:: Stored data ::
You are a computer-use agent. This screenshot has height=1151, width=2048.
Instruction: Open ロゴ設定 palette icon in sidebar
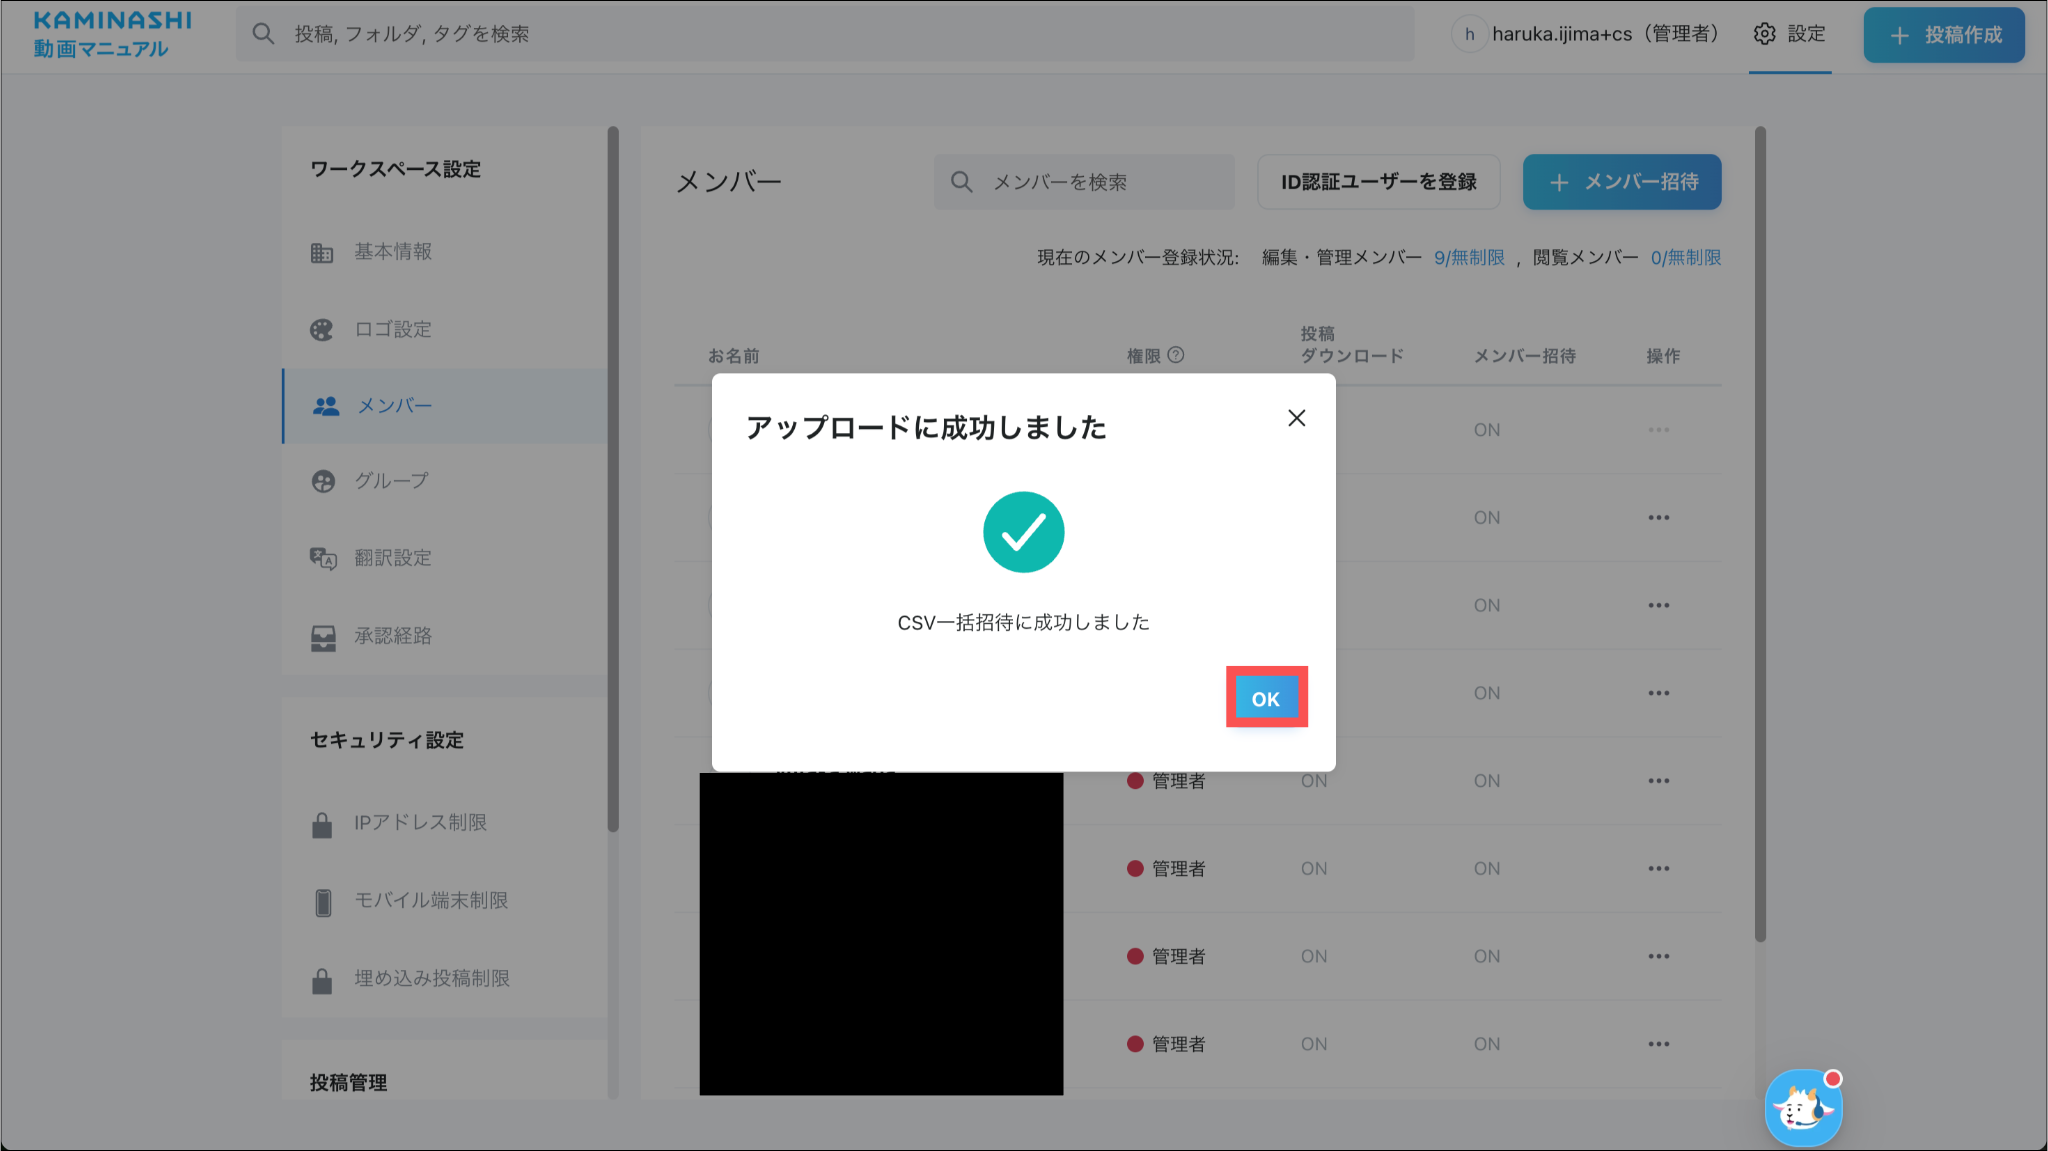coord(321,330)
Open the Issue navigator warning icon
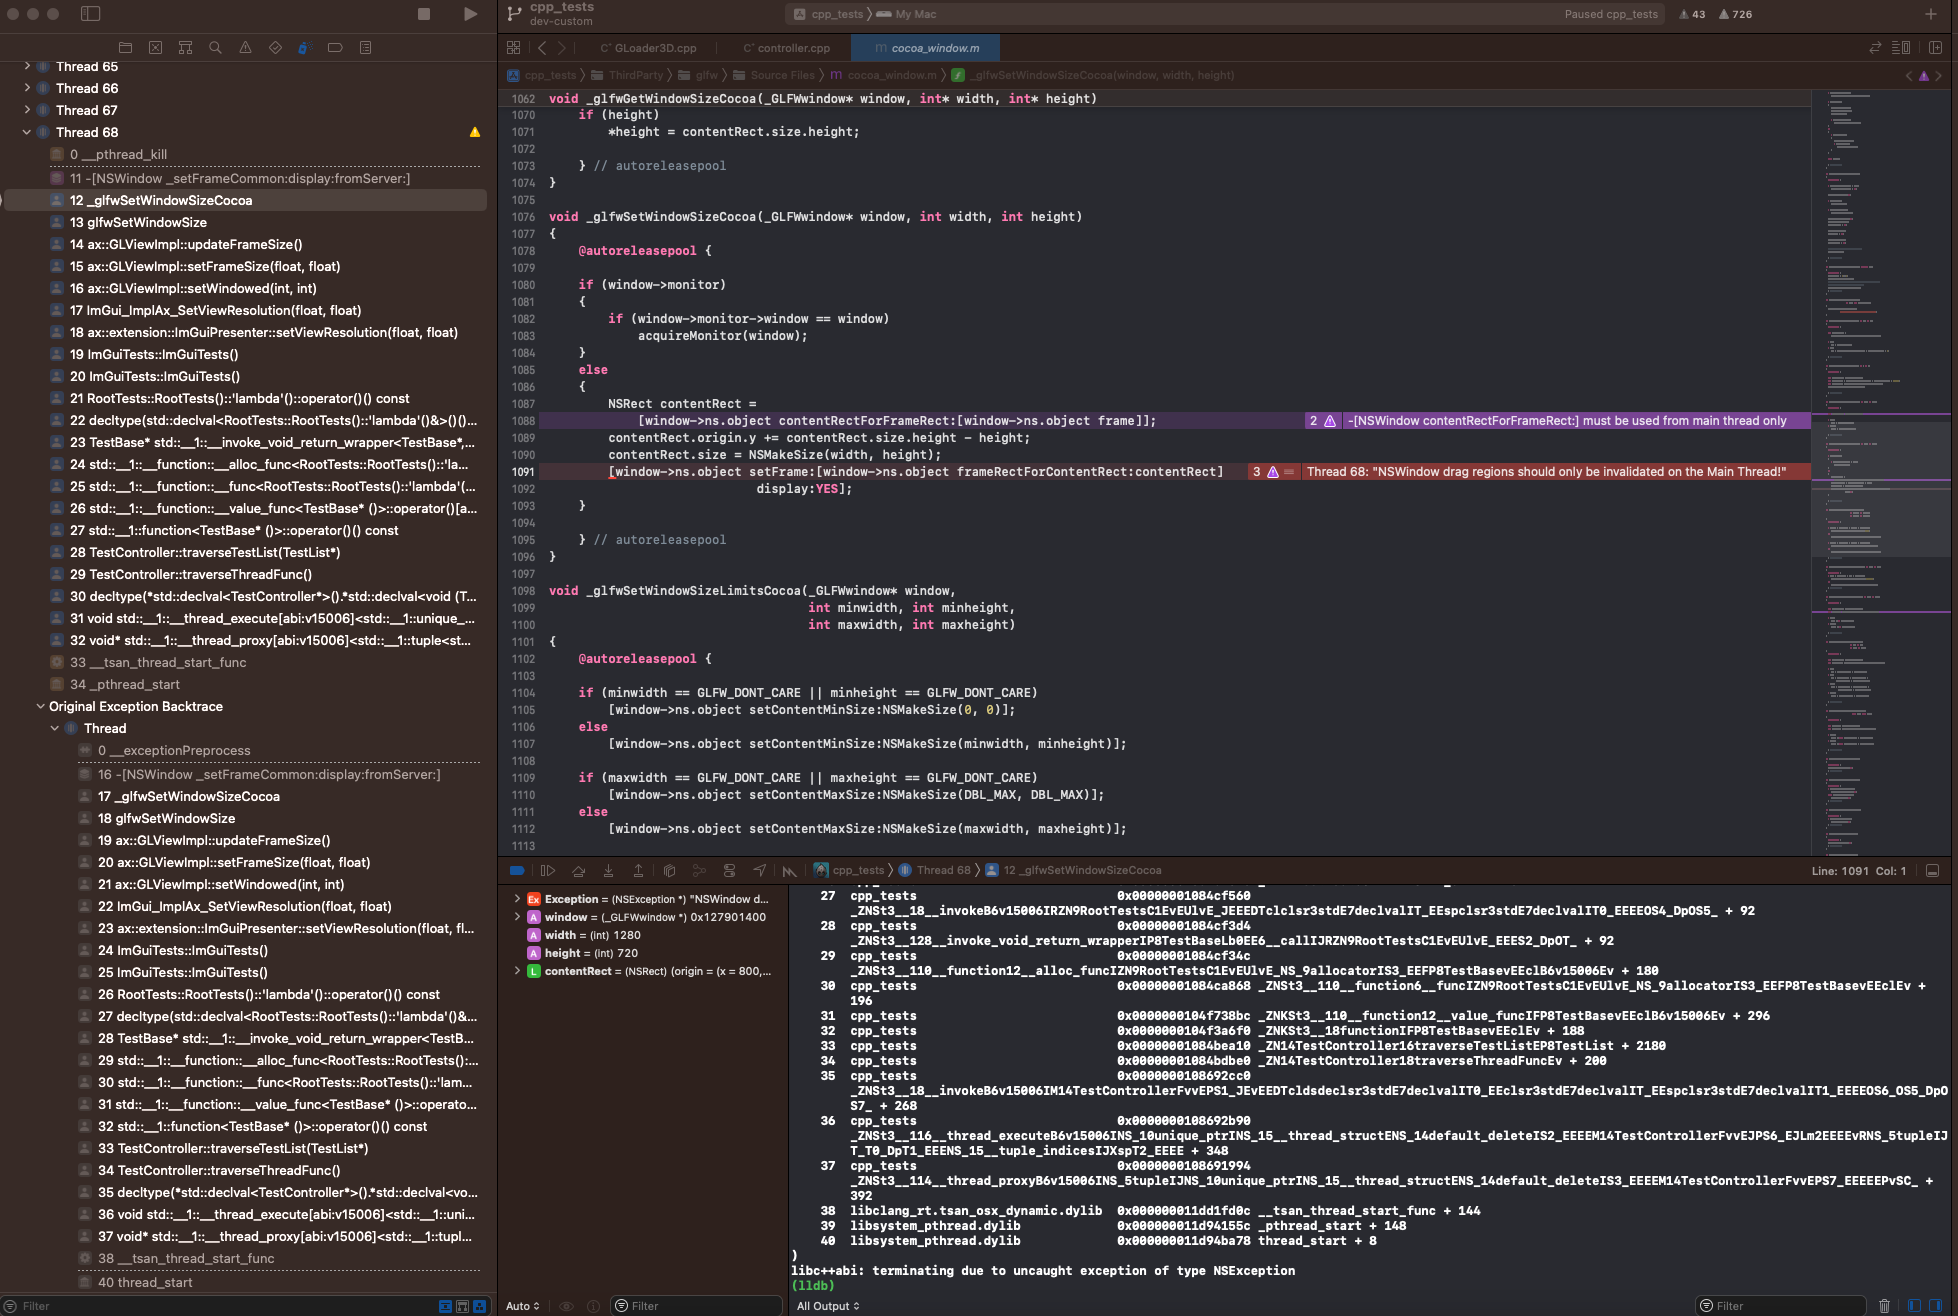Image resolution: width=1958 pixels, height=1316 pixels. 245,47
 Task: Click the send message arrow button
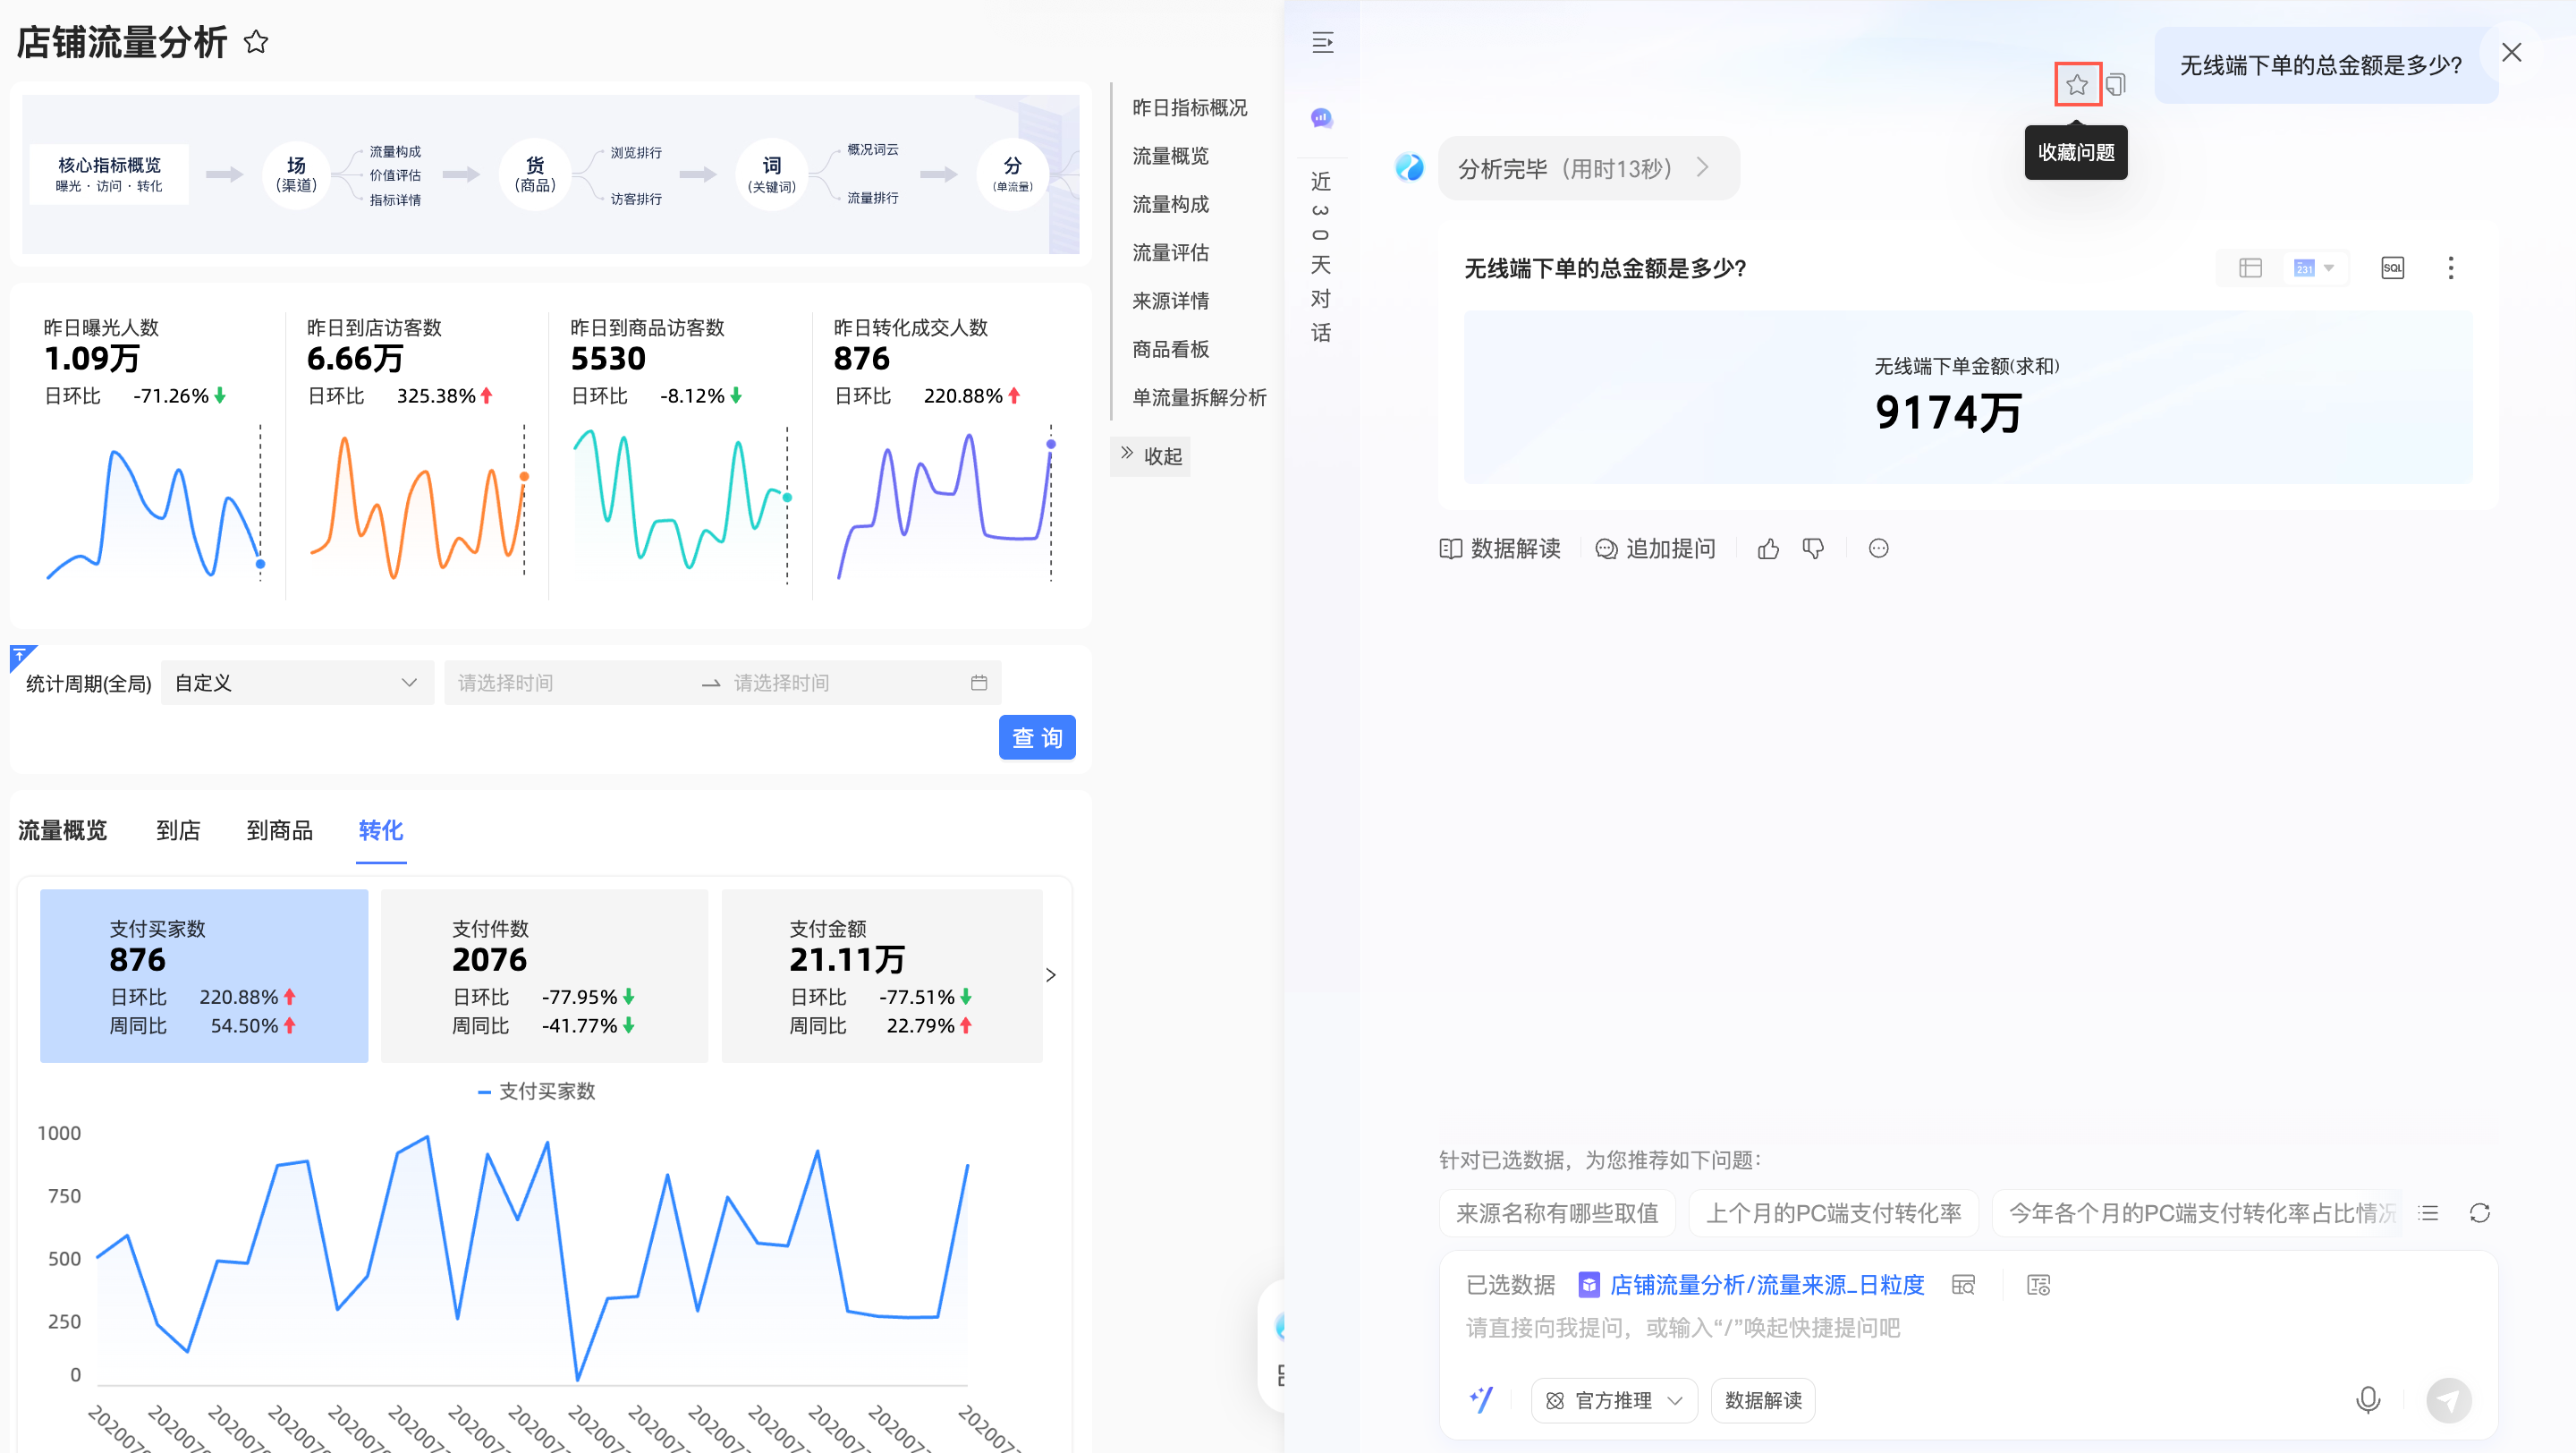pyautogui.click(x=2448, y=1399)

:: Exercise ::
Reproduce exactly the lines from the one containing "Instruction: Open ロゴ設定" through the last line of the records, both included, leaving out every picture.

:: Reply ::
Instruction: Open ロゴ設定 palette icon in sidebar
coord(321,330)
Open the Issue navigator warning icon
Image resolution: width=1958 pixels, height=1316 pixels. 245,47
 Task: Click the send message arrow button
pyautogui.click(x=2448, y=1399)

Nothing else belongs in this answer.